He knew all about horses At least he thought so. So he bet on them. Always on which horse will win. He felt it beyond his dignity to bet on a horse losing. After all, the horses had some self respect.
He was a bit arrogant when it came to horses. He was an idealist as well. A strange combination one would say but it served him well. He knew if he was right and did his bets honestly; the horses would not let him down. Now as you would know, for any story to succeed, you have to get in some drama, action, passion till the point of time when there might be a strange sense of indigestion.
So in the peaceful life of this old punter of ours, came a few young colts and for the first time perhaps he slipped. He picked a few colts, rooted for them, what the heck he trained them for greatness. And then came the second round of colts. Better, stronger and designed to break every record ever held by horses!
But now something strange happened! The first set of colts began behaving strangely. It was almost as if they had become humans, full of jealousy for the new kids on the block.
And slowly the races began to look like wrestling fields with the horses crossing courses and neighing and kicking up dust till our poor punter was covered with mud. He thought, “What the hell. Enough of horse racing for a life time!” just as he was about to leave, he got a kick on his back. And what a kick it was.
He was bedridden for years. People said it was one of the older colts but our punter would have promised that it was not even a colt that he saw through the corner of his eyes as it kicked him, it was in reality a mule!

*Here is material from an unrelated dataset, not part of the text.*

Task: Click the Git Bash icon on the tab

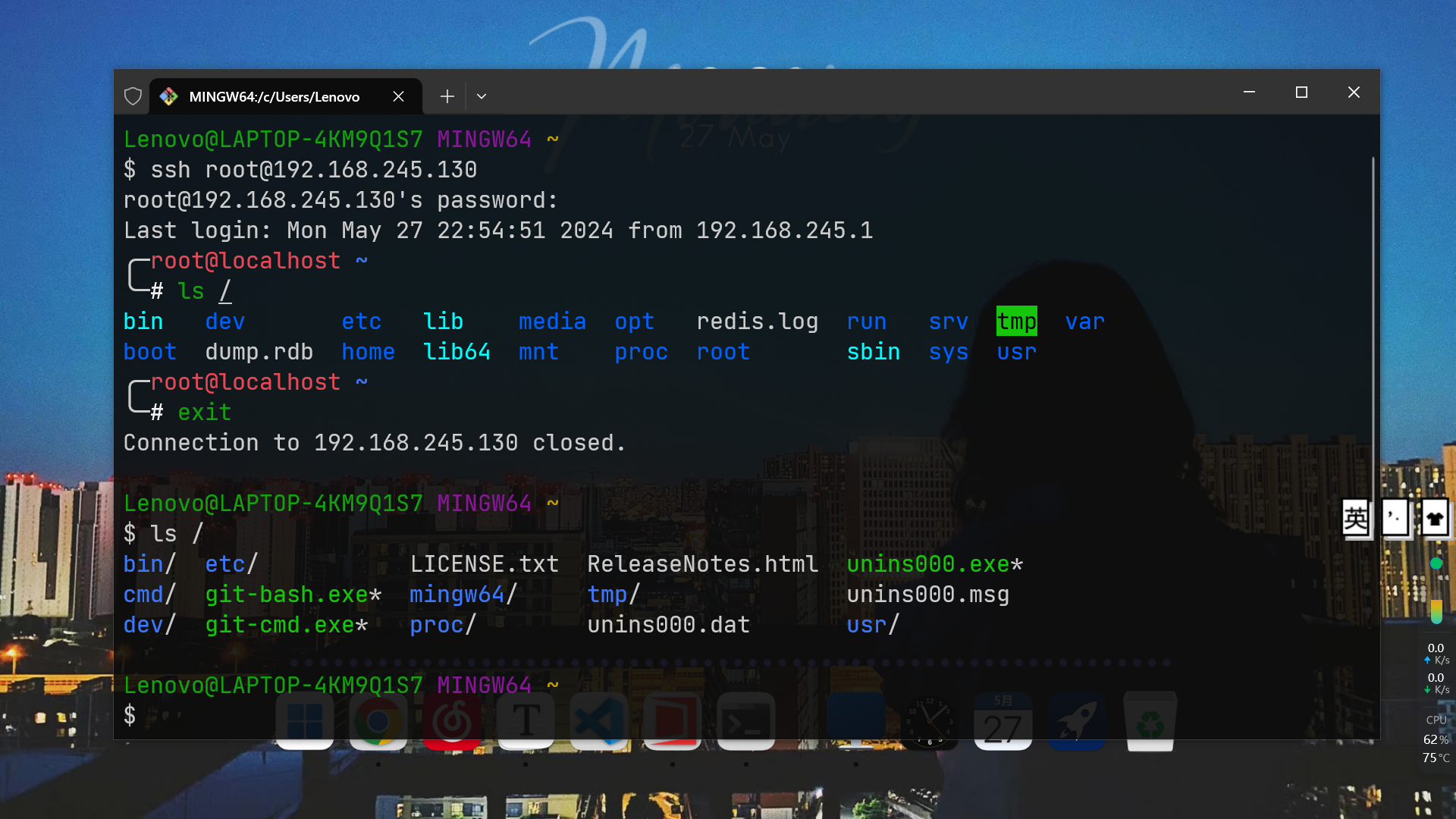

It was said, the older colts ran over the racing fields and the younger colts never ran a single race after that on those courses.
Years passed. Our Punter was old and wiry but much better now that he had given up on racing. But the other day, he opened his television set in his perfect Lego world and he saw an arena larger than anything he had ever imagined.
And there were his younger colts, racing and winning and breaking every record known to horses and to men.
And as I saw him watch the race, I wondered if this was a story of horses, of colts who grew up or a punter who honestly like most existential heroes, did almost nothing and yet was the protagonist.